Chapter 8: Participating in a National Threat and Vulnerability Reduction Program

Overview

This chapter discuses the goals of priority II of the National Strategy to Secure Cyberspace, which calls for participation in a national threat and vulnerability reduction program. To meet the goals of priority II, an organization should take or be prepared to take the following steps:

• Assist in enhancing law-enforcement's capabilities for preventing and prosecuting cyberspace attacks, which will mean reporting more incidents and filing necessary complaints to support the prosecution of perpetrators.

• Be forthwith in providing information that will contribute to national vulnerability assessments so that all organizations will better understand the potential consequences of threats and vulnerabilities.

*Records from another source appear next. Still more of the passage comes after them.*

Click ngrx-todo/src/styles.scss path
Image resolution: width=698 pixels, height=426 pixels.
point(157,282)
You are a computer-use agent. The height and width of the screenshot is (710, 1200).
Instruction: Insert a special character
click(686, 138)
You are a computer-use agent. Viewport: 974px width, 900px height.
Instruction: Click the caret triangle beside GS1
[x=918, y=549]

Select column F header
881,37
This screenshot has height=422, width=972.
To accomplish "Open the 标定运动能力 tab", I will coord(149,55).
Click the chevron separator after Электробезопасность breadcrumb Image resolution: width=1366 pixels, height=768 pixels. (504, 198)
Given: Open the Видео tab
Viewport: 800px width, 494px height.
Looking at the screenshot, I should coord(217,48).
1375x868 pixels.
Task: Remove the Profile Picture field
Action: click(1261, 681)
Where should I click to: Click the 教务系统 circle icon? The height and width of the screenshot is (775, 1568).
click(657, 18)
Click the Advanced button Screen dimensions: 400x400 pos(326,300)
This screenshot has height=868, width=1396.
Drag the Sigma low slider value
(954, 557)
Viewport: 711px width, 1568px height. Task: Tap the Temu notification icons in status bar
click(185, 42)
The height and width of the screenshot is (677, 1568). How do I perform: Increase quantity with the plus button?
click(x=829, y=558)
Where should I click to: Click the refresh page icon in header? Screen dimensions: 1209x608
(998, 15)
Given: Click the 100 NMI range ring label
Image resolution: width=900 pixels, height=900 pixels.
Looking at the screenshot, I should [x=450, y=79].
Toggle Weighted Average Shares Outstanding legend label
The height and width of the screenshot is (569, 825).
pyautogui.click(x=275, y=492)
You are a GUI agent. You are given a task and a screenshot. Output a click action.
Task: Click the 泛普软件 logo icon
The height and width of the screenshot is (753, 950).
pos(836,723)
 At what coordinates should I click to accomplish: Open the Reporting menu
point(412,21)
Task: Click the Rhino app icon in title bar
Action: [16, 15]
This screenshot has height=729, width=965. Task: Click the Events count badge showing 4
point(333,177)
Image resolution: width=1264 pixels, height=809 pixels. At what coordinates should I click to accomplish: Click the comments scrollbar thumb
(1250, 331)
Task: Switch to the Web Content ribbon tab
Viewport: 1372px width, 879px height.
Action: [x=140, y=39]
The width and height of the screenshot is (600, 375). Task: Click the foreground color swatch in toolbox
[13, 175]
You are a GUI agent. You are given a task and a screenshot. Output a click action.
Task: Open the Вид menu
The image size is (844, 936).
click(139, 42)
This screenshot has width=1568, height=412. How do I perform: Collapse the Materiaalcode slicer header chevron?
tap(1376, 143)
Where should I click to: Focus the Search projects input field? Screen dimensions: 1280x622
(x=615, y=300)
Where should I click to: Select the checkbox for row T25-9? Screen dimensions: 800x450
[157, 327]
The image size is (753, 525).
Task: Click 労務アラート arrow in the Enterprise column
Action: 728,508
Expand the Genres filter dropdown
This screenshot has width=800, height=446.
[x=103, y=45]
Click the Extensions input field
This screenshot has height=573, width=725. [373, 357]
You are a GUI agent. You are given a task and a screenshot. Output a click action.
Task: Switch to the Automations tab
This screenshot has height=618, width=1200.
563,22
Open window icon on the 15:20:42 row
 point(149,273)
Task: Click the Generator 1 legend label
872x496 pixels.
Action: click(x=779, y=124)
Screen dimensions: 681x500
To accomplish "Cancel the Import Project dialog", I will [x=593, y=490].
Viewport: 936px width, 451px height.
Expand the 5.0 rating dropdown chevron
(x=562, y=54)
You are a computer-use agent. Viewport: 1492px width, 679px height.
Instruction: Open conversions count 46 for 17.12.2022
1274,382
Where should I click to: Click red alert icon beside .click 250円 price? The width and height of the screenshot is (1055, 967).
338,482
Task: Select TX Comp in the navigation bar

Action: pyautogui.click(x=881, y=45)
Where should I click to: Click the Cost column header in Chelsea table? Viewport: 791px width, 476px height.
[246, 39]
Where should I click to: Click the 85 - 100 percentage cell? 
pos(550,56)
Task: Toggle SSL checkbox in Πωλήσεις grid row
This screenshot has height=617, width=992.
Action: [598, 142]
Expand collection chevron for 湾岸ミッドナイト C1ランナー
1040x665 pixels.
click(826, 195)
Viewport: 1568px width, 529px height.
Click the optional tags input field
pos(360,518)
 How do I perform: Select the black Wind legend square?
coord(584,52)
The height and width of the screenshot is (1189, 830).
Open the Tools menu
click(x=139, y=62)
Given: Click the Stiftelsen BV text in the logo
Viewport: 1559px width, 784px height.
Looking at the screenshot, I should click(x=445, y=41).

• Deploy new and more secure protocols and routing technologies in order to reduce vulnerabilities, which will require upgrading or replacing less secure technology.

• Deploy and use digital control systems and supervisory control and data-acquisition systems that the government has labeled as trusted or that in some other way meets government standards.

• Deploy and upgrade software that can reduce and remediate vulnerabilities, which will mean installing patches more frequently or eliminating less secure software from the product mix used by the organization.

• Help to analyze infrastructure interdependencies and improve the physical security of cybersystems and telecommunications systems to make them meet potential government standards.

• Contribute to a process that helps to prioritize federal cybersecurity research and development agendas and assess and secure emerging systems.